Docker¶
Conducto uses Docker containers to provide portability and scalability. A Docker image is a template that packages your code with fully-defined OS and dependencies, while a container is a running instance of one.
Docker can be intimidating for newcomers and awkward for professionals, so Conducto has a number of features that simplify using it for pipelines.

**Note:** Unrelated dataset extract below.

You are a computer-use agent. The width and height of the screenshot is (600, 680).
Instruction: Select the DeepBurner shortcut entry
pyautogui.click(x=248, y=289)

An image is a template that contains your code and dependencies, and a container is a running instance of one. Images are defined by a Dockerfile, which builds up this execution environment step-by-step. Detailed tutorials can be found elsewhere, but commonly a Dockerfile will have a few components:
A base image to build on
FROM python:3.7
Actions to change or enhance the environment
RUN pip install pandas
Commands to put your own code into the container
COPY path/on/my/computer path/in/image
Image Definition¶
You can specify images for each node (or defaults for the entire pipeline or
subtree) using the image parameter of conducto.Exec()
. Here are some
examples of useful images.
Extending a base image with packages and user-code
# Make a Docker Image based on python:3.7, using all the files in '.' as
# the build context, and `pip install` conducto and pandas.
import conducto as co
co.Image("python:3.7", copy_dir=".", reqs_py=["conducto", "pandas"])
Auto-building a Dockerfile
# Run `docker build` on '../../Dockerfile`.
import conducto as co
co.Image(dockerfile="../../Dockerfile")
Specify the text of the Dockerfile programmatically.
# Build:
# FROM python:3.7
# COPY . /my/path
# using this file's directory as the context.
import conducto as co
co.Image(dockerfile_text="FROM python:3.7\nCOPY . /my/path", context=".")
Use a git repo as your build context. Very useful for CI/CD.
# Use the 'main' branch of Conducto's public package as your build context.
import conducto as co
co.Image("python:3.7", copy_branch="main",
copy_url="https://github.com/conducto/conducto.git")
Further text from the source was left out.